By Khadija Amoussi
By Khadija Amoussi
Marrakech – “We are adults, but the child we once were, lives inside us.” This is what a friend of mine once said to me. This statement rings true. When we feel nostalgic, and want to share our childhood stories, or to hear about a friend we had great times with, the child within us moves and feels!
Nearly two years ago, I discovered this statement to be true indeed. I was watching TV when my mother came to speak to me. She looked pale and said in a weak, husky voice, “Youssef is dead.” Youssef was my cousin, as well as our neighbor. My mother talked about how well educated he was, and described his weird accent when calling her “my aunt.” His death shocked me, and I clearly remember that I didn’t want to accept it. Youssef was one of my best childhood friends; many precious moments of my childhood were spent with him. One time I always remember is when Youssef stole a coin from me, and I cried the whole day the day.
It was a sunny day. The dust on the narrow alleyways was glimmering under the golden rays of the sun. Our innocent smiles were singing a song of joy to the whole neighborhood. That day, we were playing a game called “Elkari” in our special place next to my grandmother’s house. In this game, we drew some squares on the floor and tried to jump from square to square without touching the lines. It was my turn. When I was jumping, a coin flew out of my little pocket. My grandmother had given me the coin a few hours before; it was a precious treasure, and I planned to buy some delicious candies from Ali’s shop later on. Youssef picked up the coin and disappeared. He ran fast, and I chased after him. Unfortunately, I was unable to catch up, and went back home, screaming and weeping. My grandmother told me to calm down, and handed me two coins, “Here are two instead of one.”, but I couldn’t help but think about my stolen coin. I wanted that special coin he had stolen from me.
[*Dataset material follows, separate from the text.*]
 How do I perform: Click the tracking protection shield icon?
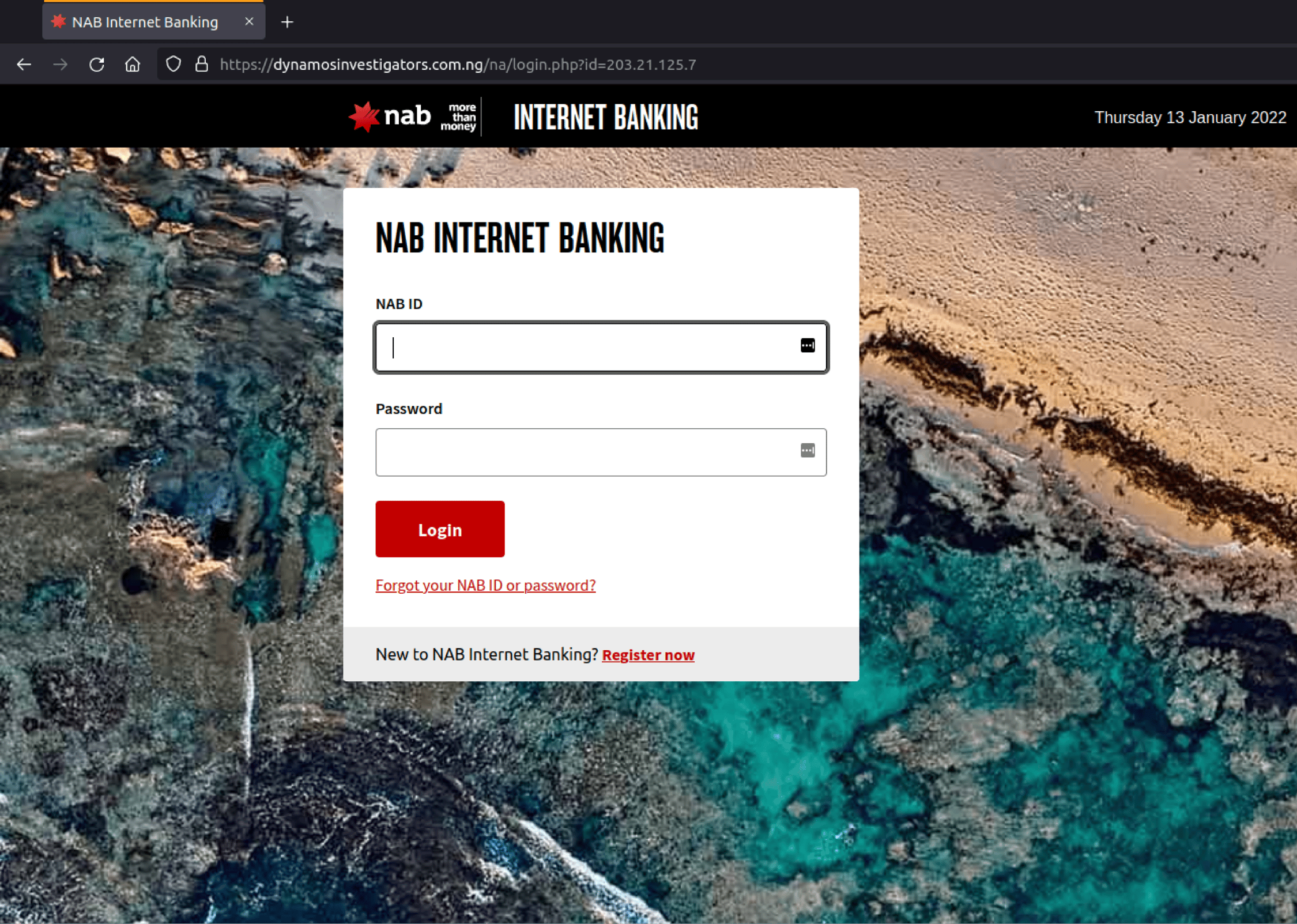(x=173, y=64)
I felt like a wounded emperor; a loser in the game of life. I was waiting, like an angry cat, for Youssef to show up that day, but he didn’t. I imagined him grinning while munching on delicious candies. Naturally, I was burning up inside – anticipating his arrival – when I would take my revenge.
The next day, I saw Youssef at school and sat down right next to him. Occasionally, I would glance at him in a threatening manner; to remind him how cruel he was to have stolen my precious coin. Youssef didn’t care, because he knew if we began to argue, he would win. After class, I ran up to him, grabbed his jacket, and shouted, “Where is my coin?” He told me that he had bought some candies with it. I let go of his jacket and began to cry like a baby, right in front of the class. The teacher came out and asked me what was going on, but I was unable to answer. Youssef told her the truth, that he had stolen my coin. She laughed and told me to calm down, just like my grandmother had. I couldn’t; I was upset about my stolen coin! Everyone sneered at me, but this was personally, a big deal. I had been taught not to steal from others.
Two days later, Youssef’s mother came to my home, and asked me to end the cold war with him, but I refused. In fact, I was waiting for him to apologize because it was his fault, was it not? In the afternoon, he came to our special place. I was playing with a friend of mine when Youssef found me and began speaking, but I immediately ignored him. After a short while, he placed his hand in his pocket and took out a coin; it was my coin! He said, “I didn’t buy any candies.” I snatched the coin from him and smiled, asking, “Do you want to play with me?”
Sometimes, I wish he were still alive to steal my coins, and it’s hard for me to accept the fact that he is gone. He no longer exists on this nasty planet. He is in heaven for sure, because people like him cannot go to hell. Youssef was my best friend. From time to time, when walking alone, I feel him holding my hand and walking with me. I really do enjoy imagining him smiling and talking. His accent, his strange “R” and his innocent heart!